TRAVAIL À FAIRE
Mettez sous forme de CSV à deux colonnes, intitulées demande et réponse, tout ce qui va de la ligne contenant "Image resolution: width=1299" jusqu'à celle contenant "The width and height of the screenshot is (346, 333).", ces deux lignes comprises. Prévoyez une ligne par enregistrement, chaque champ entre guillemets, avec les retours à la ligne remplacés par des espaces.
──────────────────────────────
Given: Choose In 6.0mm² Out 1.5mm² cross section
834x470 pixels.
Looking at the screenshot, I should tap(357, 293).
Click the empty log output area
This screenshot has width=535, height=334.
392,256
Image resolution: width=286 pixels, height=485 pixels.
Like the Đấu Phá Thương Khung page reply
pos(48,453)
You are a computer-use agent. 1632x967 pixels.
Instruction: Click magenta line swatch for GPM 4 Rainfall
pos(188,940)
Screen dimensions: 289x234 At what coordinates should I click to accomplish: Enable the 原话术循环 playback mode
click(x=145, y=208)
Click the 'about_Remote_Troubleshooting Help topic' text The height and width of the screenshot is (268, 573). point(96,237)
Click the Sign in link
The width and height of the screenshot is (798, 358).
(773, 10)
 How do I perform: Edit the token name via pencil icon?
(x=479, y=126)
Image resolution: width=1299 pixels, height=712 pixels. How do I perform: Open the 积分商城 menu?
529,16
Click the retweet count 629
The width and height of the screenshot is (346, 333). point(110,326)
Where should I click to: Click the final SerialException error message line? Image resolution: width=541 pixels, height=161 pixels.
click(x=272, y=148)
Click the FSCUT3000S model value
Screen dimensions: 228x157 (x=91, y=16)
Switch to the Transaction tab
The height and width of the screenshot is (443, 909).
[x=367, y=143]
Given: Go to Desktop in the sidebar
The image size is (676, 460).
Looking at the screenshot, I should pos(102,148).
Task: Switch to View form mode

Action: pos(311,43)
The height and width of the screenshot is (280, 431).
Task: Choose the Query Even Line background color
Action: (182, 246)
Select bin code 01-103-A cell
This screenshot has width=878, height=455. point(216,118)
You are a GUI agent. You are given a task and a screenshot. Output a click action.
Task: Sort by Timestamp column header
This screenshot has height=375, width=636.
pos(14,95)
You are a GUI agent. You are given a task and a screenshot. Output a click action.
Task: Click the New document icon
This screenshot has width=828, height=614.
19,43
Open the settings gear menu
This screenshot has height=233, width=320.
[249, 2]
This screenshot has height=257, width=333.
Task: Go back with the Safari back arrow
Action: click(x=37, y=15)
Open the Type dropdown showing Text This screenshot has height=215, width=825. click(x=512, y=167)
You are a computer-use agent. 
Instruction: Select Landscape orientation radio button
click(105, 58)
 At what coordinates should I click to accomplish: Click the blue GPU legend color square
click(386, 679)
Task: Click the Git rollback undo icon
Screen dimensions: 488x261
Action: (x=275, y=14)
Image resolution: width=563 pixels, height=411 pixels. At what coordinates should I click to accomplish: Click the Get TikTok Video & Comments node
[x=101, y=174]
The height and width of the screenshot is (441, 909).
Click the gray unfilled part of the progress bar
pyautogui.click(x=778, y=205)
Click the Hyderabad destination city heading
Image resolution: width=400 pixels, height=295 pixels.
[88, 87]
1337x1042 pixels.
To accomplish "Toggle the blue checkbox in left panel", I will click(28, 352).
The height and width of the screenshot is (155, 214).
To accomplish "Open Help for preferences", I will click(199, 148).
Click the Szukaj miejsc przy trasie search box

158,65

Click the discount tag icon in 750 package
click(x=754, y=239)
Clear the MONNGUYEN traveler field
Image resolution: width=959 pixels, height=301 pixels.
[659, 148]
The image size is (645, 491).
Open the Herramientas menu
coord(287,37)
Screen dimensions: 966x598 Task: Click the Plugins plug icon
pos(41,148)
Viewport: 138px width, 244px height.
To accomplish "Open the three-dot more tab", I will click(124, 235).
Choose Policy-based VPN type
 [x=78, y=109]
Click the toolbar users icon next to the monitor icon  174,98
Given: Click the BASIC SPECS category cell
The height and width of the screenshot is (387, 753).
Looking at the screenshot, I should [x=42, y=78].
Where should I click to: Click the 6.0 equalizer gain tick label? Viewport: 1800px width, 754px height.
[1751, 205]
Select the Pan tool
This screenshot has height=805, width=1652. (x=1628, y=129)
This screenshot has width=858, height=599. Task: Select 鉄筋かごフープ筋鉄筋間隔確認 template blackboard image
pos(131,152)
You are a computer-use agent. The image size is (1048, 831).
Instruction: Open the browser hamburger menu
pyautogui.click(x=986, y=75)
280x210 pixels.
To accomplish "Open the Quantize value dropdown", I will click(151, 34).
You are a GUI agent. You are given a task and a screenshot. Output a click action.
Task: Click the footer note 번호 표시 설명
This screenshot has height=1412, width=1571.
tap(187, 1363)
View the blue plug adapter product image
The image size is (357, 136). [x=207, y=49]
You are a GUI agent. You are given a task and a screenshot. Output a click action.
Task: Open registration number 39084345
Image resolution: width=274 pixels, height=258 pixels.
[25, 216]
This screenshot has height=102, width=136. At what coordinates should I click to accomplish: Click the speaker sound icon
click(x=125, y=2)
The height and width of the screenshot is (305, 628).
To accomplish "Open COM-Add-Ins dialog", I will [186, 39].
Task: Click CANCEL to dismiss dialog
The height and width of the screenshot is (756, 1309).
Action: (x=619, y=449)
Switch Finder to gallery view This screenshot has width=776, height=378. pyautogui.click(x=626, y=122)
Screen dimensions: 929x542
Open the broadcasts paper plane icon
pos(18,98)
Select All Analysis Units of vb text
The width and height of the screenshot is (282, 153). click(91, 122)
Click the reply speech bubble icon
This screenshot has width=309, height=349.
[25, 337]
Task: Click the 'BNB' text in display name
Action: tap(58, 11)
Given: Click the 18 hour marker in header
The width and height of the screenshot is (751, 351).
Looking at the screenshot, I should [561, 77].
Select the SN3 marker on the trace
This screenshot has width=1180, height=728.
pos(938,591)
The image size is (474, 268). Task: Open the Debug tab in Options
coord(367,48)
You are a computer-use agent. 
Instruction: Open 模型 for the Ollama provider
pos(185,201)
──────────────────────────────
RÉPONSE RÉDIGÉE
demande,réponse
"Image resolution: width=1299 pixels, height=712 pixels. How do I perform: Open the 积分商城 menu?","529,16"
"Click the retweet count 629","The width and height of the screenshot is (346, 333). point(110,326)"